-- TO BE DONE --
Copy the data below line for line, with no changes.

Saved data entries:
============
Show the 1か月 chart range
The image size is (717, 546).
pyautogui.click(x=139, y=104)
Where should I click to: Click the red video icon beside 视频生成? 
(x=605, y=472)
============
-- TASK OUTPUT --
Show the 1か月 chart range
The image size is (717, 546).
pyautogui.click(x=139, y=104)
Where should I click to: Click the red video icon beside 视频生成? 
(x=605, y=472)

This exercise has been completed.